-------- EXTRAIT DU DOCUMENT

17/08/2022 - #Dodge , #Ford , #Chevrolet , #Ram , #Gmc
Style Pompier
Par Jean-Philippe Thery
Aujourd’hui, c’est une chronique avec gyrophare sur le toit que je vous propose. Et toutes sirènes hurlantes…
Après très mûre réflexion, j’ai fini par opter pour la Range-Rover de chez Burago.
Il faut dire que pour un môme de sept ou huit ans, il n’est guère facile d’effectuer un choix parmi toutes les options disponibles dans un magasin de jouet. Sans doute parce que c’était la veille de mon anniversaire, ma chère maman fit preuve ce jour-là d’une patience inhabituelle, feignant néanmoins d’ignorer ce que mon indécision comportait de stratégie et que j’espérai visiblement que de guerre lasse, elle finirait probablement par me délivrer des affres de l’incertitude en posant devant la caisse enregistreuse les deux derniers modèles en lice.
Je me vis néanmoins rappeler ce jour-là que tout choix comporte un renoncement et qu’il vaut mieux se décider à temps si on ne veut pas finir par tout perdre. Les parties ouvrantes de la miniature sur laquelle je jetais alors mon dévolu ne furent sans doute pas étrangères à la décision finale, principalement le hayon en deux parties promettant des heures de diversion puisque donnant accès à un espace de chargement ne demandant qu’à recevoir des tas de trucs, comme les accessoires en plastique des Playmobil reçus à l’occasion de commémorations plus anciennes. A moins que je n’intellectualise les critères d’achat des clients en culottes courtes alors que dans le fond, j’ai surtout choisi la reproduction du célèbre 4x4 britannique parce qu’’il était rouge et qu’il avait un gyrophare.

----------------
-------- DONNÉES FOURNIES

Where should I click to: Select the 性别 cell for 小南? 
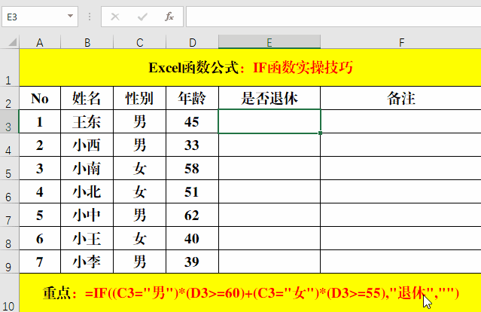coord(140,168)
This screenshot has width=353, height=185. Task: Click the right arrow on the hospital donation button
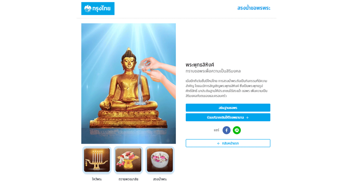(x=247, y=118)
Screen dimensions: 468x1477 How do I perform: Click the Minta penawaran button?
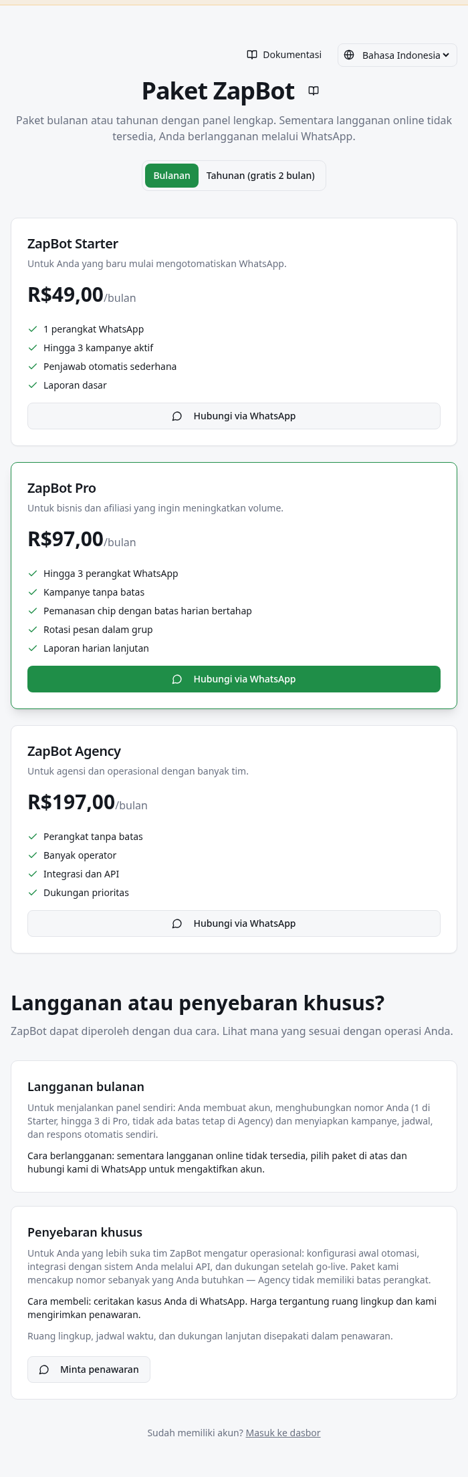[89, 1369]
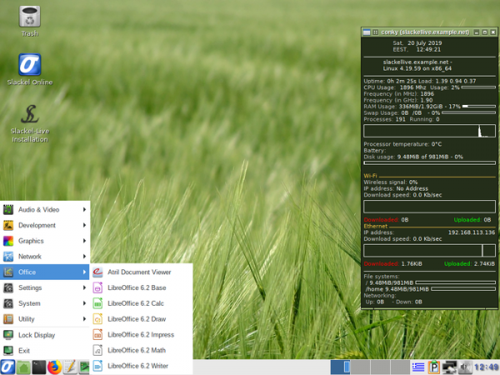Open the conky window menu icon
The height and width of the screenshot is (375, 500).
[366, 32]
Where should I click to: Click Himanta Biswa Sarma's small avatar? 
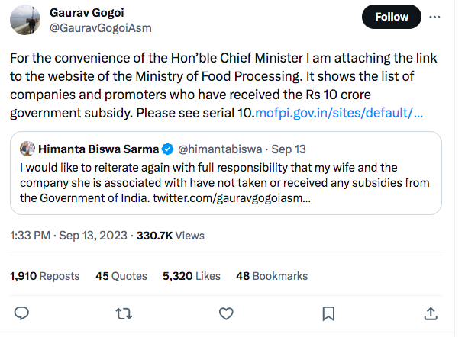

----------------

- EXERCICES À RÉALISER -
1 – Recopiez, s'il vous plaît, un passage de la chronique : commencez aux mots qui contiennent « 17/08/2022 - #Dodge » et arrêtez-vous après « modèles en lice. ».
2 – D'après la chronique, pourquoi la mère de l'auteur fit-elle preuve d'une patience inhabituelle dans le magasin de jouets ?

- RÉPONSES PAR EXERCICE -
1 –
17/08/2022 - #Dodge , #Ford , #Chevrolet , #Ram , #Gmc
Style Pompier
Par Jean-Philippe Thery
Aujourd’hui, c’est une chronique avec gyrophare sur le toit que je vous propose. Et toutes sirènes hurlantes…
Après très mûre réflexion, j’ai fini par opter pour la Range-Rover de chez Burago.
Il faut dire que pour un môme de sept ou huit ans, il n’est guère facile d’effectuer un choix parmi toutes les options disponibles dans un magasin de jouet. Sans doute parce que c’était la veille de mon anniversaire, ma chère maman fit preuve ce jour-là d’une patience inhabituelle, feignant néanmoins d’ignorer ce que mon indécision comportait de stratégie et que j’espérai visiblement que de guerre lasse, elle finirait probablement par me délivrer des affres de l’incertitude en posant devant la caisse enregistreuse les deux derniers modèles en lice.

2 – C'était sans doute la veille de l'anniversaire de l'auteur, ce qui explique, selon la chronique, cette patience inhabituelle.